Year of Award

2015

Document Type

Thesis

Degree Type

Master of Arts (MA)

Degree Name

Anthropology

Department or School/College

Department of Anthropology

Committee Chair

Kelly Dixon

Commitee Members

Ellen Baumler, Richard Sattler, Daisy Rooks, Kyle Volk

Keywords

Women, Prohibition, Informal Economy, Butte, Anaconda, Alcohol

Subject Categories

Archaeological Anthropology | History of Gender | Other American Studies | Social and Cultural Anthropology | Social History | United States History | Women's History

Abstract

This thesis puts the Prohibition years in Anaconda and Butte, Montana, into historical, and sociocultural context to discover an engendered narrative of liquor law violators between the years 1923 and 1926 and to investigate the scope of the local informal, illegal, illicit economic systems dictating the distribution of illegal liquor during that era.
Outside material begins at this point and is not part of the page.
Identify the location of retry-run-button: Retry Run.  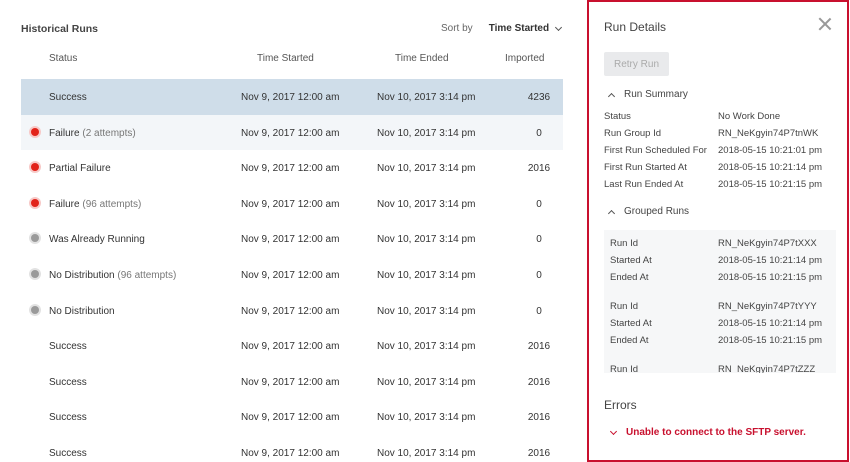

The transference of the means and modes of production, as envisioned by Karl Marx, and collective social resistance serve as the theoretical frameworks for analysis and examination of three case studies. The first, Poacher Gulch is a remote mining site in western Montana, was the subject of archaeological excavation in 2006 and 2007, and a pollen analysis of soil samples collected in 2006 indicated someone grew corn near the upper rugged reaches of the gulch. A reanalysis of the site revealed that the features present, combined with a feasibility assessment of the garden, showed signatures of an economically viable alcohol distillation operation; engendered personal items in the artifact assemblage suggested the archaeological signature of a woman’s presence at the site. In two of the three the case studies of Anaconda and Butte, Montana, I compiled separate lists of each town’s offenders were using local primary sources such as newspaper accounts, and court records. Comparison of fines, jail terms, and property seizures of male and female home brewers and business owners indicated a systematic leniency towards women offenders. Significant differences in the socioeconomic status of women offenders was present and indicated that the distinct societal environments in which women navigated dictated how liquor laws were violated. Unequal applications of the law on the part of city officials indicated a tolerance of illegal activity for the financial exploitation of residents in both towns. An archaeological excavation of the “Cabbage Patch” (a working class neighborhood in Butte) was used to establish a theoretical methodology to quantify participation in the informal, illegal, illicit economies. The methodology could not be tested as few diagnostic cultural materials were found. The findings although general in nature, can be used as a starting point for a more realistic discourse about the nature of resistance.